In any case where the Company and/or the Selling Shareholder, on the one hand,
is a contributing party and the Underwriters on the other hand, are the
indemnified party, the relative benefits received by the Company or Selling
Shareholder on the one hand, and the Underwriters, on the other, shall be deemed
to be in the same proportion as the total net proceeds from the offering of the
Registered Securities (before deducting expenses other than underwriting
discounts and commissions) bear to the total underwriting discounts received by
the Underwriters hereunder, in each case as set forth in the table on the Cover
Page of the Prospectus. Relative fault shall be determined by reference to,
among other things, whether the untrue or alleged untrue statement of a material
fact or the omission or alleged omission to state a material fact relates to
information supplied by the Company and/or the Selling Shareholder, on the one
hand, or by the Underwriters on the other hand, and the parties' relative
intent, knowledge, access to information and opportunity to correct or prevent
such untrue statement or omission. The amount paid or payable by an indemnified
party as a result of the losses, claims, damages, expenses or liabilities (or
actions in respect thereof) referred to above in this subdivision (d) shall be
deemed to include any legal or other expenses reasonably incurred by such
indemnified party in connection with investigating or defending any such action
or claim. Notwithstanding the provisions of this subdivision (d), the
Underwriters shall not be required to contribute any amount in excess of the
underwriting discount applicable to the Registered Securities purchased by the
Underwriters hereunder. No person guilty of fraudulent misrepresentation
(within the meaning of Section 12(f) of the Act) shall be entitled to
contribution from any person who was not guilty of such fraudulent
misrepresentation. For purposes of this Section 7, each person, if any, who
controls the Company or the Selling Shareholder within the meaning of the Act,
each officer of the Company or the Selling Shareholder who has signed the
Registration Statement, and each director of the Company or the Selling
Shareholder shall have the same rights to contribution as the Company, subject
in each case to this subparagraph (d). Any party entitled to contribution will,
promptly after receipt of notice of commencement of any action, suit or
proceeding against such party in respect to which a claim for contribution may
be made against another party or parties under this subparagraph (d), notify
such party or parties from whom contribution may be sought, but the omission so
to notify such party or parties shall not relieve the party or parties from whom
contribution may be sought from any obligation it or they may have hereunder or
otherwise than under this subparagraph (d), or to the extent that such party or
parties were not adversely affected by such omission. The contribution
agreement set forth above shall be in addition to any liabilities which any
indemnifying party may have at common law or otherwise.

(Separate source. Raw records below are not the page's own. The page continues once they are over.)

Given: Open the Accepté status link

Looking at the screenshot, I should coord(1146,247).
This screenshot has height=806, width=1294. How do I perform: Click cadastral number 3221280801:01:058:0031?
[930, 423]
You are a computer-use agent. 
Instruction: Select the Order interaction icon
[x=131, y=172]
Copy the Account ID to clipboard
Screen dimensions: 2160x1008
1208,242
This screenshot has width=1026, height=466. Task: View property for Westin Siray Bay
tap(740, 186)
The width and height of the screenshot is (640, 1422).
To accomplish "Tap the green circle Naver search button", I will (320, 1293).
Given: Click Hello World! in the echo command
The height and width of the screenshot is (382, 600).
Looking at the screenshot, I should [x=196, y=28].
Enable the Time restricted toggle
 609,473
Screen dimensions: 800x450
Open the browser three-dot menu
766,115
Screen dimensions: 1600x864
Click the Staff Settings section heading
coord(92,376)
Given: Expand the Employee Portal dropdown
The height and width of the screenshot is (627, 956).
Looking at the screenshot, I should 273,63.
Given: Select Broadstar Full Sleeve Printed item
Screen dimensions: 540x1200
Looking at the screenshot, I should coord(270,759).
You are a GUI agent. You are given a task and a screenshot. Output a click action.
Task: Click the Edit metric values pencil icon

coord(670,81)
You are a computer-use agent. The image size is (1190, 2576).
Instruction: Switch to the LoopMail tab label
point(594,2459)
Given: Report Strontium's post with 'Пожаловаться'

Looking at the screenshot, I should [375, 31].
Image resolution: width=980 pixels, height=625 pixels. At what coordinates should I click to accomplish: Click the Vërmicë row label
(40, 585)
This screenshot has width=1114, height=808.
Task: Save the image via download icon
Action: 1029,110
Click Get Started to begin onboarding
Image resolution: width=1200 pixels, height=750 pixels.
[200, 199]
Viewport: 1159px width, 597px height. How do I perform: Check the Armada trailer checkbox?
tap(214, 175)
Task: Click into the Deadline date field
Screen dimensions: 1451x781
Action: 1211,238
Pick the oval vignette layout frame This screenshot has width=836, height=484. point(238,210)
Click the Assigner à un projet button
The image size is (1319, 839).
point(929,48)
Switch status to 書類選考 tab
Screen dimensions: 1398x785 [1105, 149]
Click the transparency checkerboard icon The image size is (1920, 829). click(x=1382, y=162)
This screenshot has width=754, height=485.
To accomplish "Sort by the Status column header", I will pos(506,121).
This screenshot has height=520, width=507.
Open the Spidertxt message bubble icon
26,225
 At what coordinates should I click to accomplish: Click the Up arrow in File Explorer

8. Representations and Agreements to Survive Delivery. All
representations, warranties and agreements contained in this Agreement contained
in certificates of officers of the Company or the Selling Shareholder submitted
pursuant hereto, shall be deemed to be representations, warranties and
agreements of the Company or the Selling Shareholder at the Closing Date and as
of each Option Closing Date, as the case may be, and such representations,
warranties and agreements of the Company or the Selling Shareholder and the
respective indemnity
-39-
and contribution agreements contained in Section 7 hereof shall remain operative
and in full force and effect regardless of any investigation made by or on
behalf of any Underwriter, the Company, the Selling Shareholder, or any
controlling person of any of the Underwriter, the Company or the Selling
Shareholder, and shall survive termination of this Agreement or the issuance and
delivery of the Registered Securities to the Underwriters and the
Representative, as the case may be.
9. Effective Date. This Agreement shall become effective at 4:00
p.m., New York City time, on the date hereof. For purposes of this Section 9,
the Securities to be purchased hereunder shall be deemed to have been so
released upon the earlier of dispatch by the Representative of telegrams to
securities dealers releasing such Registered Securities for offering or the
release by the Representative for publication of the first newspaper
advertisement which is subsequently published relating to the Registered
Securities.
10. Termination.
(a) Subject to subsection (b) of this Section 10, the
Representative shall have the right to terminate this Agreement, (i) if any
domestic or international event or act or occurrence has materially disrupted,
or in the Representative's reasonable opinion, will in the immediate future
materially disrupt the financial markets; or (ii) any material adverse change in
the financial markets shall have occurred; or (iii) if trading on the New York
Stock Exchange, the American Stock Exchange, or in the over-the-counter market
shall have been suspended, or minimum or maximum prices for trading shall have
been fixed, or maximum ranges for prices for securities shall have been required
on the over-the-counter market by the NASD or by order of the Commission or any
other government authority having jurisdiction; or (iv) if the United States
shall have become involved in a war or major hostilities, or if there shall have
been an escalation in an existing war or major hostilities or a national
emergency shall have been declared in the United States; or (v) if a banking
moratorium has been declared by a state or federal authority; or (vi) if the
Company shall have sustained a loss material or substantial to the Company by
fire, flood, accident, hurricane, earthquake, theft, sabotage or other calamity
or malicious act which, whether or not such loss shall have been insured, will,
in the Representative's opinion, make it inadvisable to proceed with the
delivery of the Registered Securities; or (vii) if there shall have been such a
material adverse change in the prospects or conditions of the Company or any of
the Subsidiaries, or such material adverse change in the general market,
political or economic conditions, in the United States or elsewhere as in the
Representative's judgment would make it inadvisable to proceed with the
offering, sale and/or delivery of the Registered Securities.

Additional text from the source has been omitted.